Contractors process change-of-information and reassignment of payment
requests within 90 days of receipt.
PART 424--CONDITIONS FOR MEDICARE PAYMENT
0
4. The authority citation for part 424 continues to read as follows:
Authority: Secs. 1102 and 1871 of the Social Security Act (42
U.S.C. 1302 and 1395hh).
0
5. Section 424.510 is amended by adding new paragraphs (d)(2)(iv) and
(e) to read as follows:
Sec. 424.510 Requirements for enrolling in the Medicare program.
* * * * *
(d) * * *
(2) * * *
(iv) At the time of enrollment, an enrollment change request,
revalidation or change of Medicare contractors where the provider or
supplier was already receiving payments via EFT, providers and
suppliers must agree to receive Medicare payments via EFT, if not
already receiving payment through EFT. In order to receive Medicare
payments via EFT, providers and suppliers must submit the CMS-588 form.
* * * * *
(e) Providers and suppliers must--
(1) Agree to receive Medicare payment via electronic funds transfer
(EFT) at the time of enrollment, revalidation, change of Medicare
contractors where the provider or supplier was already receiving
payments via EFT or submission of an enrollment change request; and
(2) Submit the CMS-588 form to receive Medicare payment via
electronic funds transfer.
0
6. Section 424.525 is amended by--
0
A. Republishing paragraph (a) introductory text.
0
B. Revising paragraphs (a)(1), (a)(2) and (b).
The revisions read as follows:
Sec. 424.525 Rejection of a provider or supplier's enrollment
application for Medicare enrollment.
(a) Reasons for rejection.
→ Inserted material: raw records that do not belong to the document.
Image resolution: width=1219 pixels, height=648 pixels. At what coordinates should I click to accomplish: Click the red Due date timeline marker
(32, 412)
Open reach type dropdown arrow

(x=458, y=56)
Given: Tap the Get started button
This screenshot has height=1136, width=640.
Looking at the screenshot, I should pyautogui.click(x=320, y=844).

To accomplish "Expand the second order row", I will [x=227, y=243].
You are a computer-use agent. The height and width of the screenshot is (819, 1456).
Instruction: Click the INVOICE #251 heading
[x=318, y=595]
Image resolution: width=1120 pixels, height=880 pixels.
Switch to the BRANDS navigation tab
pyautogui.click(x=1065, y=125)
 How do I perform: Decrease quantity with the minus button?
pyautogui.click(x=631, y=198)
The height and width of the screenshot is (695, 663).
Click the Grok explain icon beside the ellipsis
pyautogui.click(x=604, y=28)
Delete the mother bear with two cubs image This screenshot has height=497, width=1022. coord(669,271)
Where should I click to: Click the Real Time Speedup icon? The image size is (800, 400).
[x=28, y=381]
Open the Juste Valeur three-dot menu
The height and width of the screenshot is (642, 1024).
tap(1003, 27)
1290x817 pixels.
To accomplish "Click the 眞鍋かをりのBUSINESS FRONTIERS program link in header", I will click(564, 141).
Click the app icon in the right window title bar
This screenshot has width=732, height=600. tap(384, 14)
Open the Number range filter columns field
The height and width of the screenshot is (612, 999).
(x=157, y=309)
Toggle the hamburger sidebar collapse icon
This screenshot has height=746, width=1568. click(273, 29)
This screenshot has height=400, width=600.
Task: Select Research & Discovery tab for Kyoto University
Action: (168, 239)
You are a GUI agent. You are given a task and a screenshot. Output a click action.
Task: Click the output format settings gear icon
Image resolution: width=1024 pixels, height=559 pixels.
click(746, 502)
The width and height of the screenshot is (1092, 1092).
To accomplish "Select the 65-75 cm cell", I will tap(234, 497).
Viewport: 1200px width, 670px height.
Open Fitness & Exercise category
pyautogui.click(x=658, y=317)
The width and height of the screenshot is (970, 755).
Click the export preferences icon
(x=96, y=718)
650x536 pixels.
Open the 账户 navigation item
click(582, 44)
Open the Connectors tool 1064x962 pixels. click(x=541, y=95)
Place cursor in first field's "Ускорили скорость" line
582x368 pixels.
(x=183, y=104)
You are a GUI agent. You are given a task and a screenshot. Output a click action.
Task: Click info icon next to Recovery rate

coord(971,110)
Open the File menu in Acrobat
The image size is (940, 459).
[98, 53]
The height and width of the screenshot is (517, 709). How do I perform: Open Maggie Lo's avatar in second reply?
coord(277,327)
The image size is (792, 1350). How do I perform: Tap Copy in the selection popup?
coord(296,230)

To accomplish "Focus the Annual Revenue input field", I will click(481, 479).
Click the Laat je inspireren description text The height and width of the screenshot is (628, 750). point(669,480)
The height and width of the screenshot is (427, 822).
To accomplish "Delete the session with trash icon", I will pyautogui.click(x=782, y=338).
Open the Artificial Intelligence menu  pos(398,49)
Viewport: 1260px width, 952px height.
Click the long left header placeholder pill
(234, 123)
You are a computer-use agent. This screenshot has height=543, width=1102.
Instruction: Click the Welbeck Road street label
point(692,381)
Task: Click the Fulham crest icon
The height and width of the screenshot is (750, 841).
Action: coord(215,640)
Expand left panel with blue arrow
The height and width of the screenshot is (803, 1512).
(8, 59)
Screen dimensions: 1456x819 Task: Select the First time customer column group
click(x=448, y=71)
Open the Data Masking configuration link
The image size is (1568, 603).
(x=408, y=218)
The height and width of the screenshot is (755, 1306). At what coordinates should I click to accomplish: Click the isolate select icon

CMS contractors may reject a prospective
provider's or supplier's enrollment application for the following
reasons:
(1) The prospective provider or supplier fails to furnish complete
information on the provider/supplier enrollment application within 30
calendar days from the date of the contractor request for the missing
information.
(2) The prospective provider or supplier fails to furnish all
required supporting documentation within 30 calendar days of submitting
the enrollment application.
(b) Extension of 30-day period. CMS, at its discretion, may choose
to extend the 30 day period if CMS determines that the prospective
provider or supplier is actively working with CMS to resolve any
outstanding issues.
* * * * *
0
7. Section 424.535 is amended by--
0
A. Adding a new paragraph (a)(8).
0
B. Redesignating paragraphs (c) through (f) as (d) through (g).
0
C. Adding a new paragraph (c).
The addition and revision read as follows:
Sec. 424.535 Revocation of enrollment and billing privileges from the
Medicare program.
(a) * * *.
(8) Abuse of billing privileges. The provider or supplier submits a
claim or claims for services that could not have been furnished to a
specific individual on the date of service. These instances include but
are not limited to situations where the beneficiary is deceased, the
directing physician or beneficiary is not in the State or country when
services were furnished, or when the equipment necessary for testing is
not present where the testing is said to have occurred.
(b) * * *
(c) Reapplying after revocation. After a provider, supplier,
delegated official, or authorizing official has had their billing
privileges revoked, they are barred from participating in the Medicare
program from the effective date of the revocation until the end of the
re-enrollment bar. The re-enrollment bar is a minimum of 1 year, but
not greater than 3 years depending on the severity of the basis for
revocation.
* * * * *
0
8. Section 424.545 is amended by revising paragraph (a) to read as
follows:
Sec. 424.545 Provider and supplier appeal rights.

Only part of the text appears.